* _Exercise directions_: Please state how many lines in the records below contain the word "video"; the number alone is the answer.

Stored items
---*---

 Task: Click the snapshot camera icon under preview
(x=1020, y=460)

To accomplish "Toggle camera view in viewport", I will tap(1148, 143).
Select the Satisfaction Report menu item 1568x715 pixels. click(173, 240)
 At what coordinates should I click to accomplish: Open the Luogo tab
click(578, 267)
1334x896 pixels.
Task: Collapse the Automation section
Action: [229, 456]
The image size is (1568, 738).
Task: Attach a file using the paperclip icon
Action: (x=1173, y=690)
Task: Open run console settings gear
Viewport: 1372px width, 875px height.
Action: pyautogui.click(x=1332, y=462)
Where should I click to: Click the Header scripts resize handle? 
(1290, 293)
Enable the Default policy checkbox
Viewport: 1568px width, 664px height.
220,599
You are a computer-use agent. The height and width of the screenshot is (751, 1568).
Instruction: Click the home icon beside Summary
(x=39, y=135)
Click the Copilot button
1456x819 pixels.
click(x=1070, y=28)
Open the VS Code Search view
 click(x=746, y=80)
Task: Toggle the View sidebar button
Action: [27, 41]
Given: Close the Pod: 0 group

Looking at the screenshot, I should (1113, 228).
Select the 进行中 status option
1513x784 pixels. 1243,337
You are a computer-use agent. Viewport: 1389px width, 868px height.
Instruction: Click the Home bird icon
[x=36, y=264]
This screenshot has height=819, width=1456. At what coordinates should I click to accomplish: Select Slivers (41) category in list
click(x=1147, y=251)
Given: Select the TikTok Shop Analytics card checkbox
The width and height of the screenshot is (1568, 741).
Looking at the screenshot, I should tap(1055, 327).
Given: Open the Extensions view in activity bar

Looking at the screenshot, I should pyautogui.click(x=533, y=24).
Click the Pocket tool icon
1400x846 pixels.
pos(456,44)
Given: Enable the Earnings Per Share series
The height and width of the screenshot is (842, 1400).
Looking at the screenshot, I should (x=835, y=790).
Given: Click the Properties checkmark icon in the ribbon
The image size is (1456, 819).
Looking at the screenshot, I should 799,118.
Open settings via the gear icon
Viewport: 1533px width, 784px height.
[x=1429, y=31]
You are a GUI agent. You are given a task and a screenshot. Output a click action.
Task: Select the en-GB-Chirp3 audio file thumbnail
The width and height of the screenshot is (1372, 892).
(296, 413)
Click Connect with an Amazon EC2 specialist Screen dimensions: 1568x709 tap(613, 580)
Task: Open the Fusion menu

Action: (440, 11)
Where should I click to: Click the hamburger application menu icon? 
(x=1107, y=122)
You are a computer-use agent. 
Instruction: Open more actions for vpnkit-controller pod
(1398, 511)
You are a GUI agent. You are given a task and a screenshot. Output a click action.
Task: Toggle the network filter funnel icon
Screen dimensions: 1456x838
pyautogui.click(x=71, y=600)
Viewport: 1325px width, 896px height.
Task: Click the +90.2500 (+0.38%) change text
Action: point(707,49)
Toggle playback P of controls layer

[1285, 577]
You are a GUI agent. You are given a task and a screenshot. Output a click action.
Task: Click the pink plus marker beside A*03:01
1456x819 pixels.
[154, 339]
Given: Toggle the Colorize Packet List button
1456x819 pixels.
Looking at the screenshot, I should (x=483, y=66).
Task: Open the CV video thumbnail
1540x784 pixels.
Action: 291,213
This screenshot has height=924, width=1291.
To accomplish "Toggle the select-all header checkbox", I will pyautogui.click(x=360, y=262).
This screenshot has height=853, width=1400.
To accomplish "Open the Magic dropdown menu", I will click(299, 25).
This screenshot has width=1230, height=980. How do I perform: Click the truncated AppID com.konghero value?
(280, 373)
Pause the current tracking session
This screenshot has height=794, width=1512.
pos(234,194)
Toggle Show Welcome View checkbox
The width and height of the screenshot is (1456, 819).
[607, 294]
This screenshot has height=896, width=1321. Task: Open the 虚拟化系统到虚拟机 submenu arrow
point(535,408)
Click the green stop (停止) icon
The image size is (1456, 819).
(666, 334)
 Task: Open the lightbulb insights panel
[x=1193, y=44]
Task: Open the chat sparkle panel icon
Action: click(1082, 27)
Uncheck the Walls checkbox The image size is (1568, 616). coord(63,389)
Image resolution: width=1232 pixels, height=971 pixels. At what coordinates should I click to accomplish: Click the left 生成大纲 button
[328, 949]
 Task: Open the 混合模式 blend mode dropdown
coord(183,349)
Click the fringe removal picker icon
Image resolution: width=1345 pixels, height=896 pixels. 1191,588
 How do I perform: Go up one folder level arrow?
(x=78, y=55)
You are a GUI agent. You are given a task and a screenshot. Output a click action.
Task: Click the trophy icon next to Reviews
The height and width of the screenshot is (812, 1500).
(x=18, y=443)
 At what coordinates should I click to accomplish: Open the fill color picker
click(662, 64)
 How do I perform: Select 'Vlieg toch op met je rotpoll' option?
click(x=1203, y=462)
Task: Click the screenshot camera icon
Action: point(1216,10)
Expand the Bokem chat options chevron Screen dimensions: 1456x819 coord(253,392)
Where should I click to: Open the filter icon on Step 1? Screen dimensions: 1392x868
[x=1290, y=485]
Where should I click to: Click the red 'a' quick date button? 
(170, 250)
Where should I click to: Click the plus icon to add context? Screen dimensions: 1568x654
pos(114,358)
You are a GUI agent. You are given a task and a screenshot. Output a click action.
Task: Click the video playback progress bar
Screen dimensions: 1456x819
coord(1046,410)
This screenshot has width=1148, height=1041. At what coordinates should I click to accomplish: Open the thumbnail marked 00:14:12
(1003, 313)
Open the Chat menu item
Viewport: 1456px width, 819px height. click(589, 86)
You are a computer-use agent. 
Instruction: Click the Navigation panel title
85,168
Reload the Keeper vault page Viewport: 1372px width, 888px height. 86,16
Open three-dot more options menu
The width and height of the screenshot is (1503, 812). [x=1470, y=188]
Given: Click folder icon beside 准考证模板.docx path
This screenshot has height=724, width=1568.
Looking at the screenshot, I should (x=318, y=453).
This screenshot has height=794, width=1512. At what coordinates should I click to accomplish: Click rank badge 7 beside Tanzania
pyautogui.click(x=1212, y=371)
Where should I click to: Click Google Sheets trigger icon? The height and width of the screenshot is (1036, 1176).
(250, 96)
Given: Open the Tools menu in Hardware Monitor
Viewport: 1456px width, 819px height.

---*---

* _Expected answer_: 2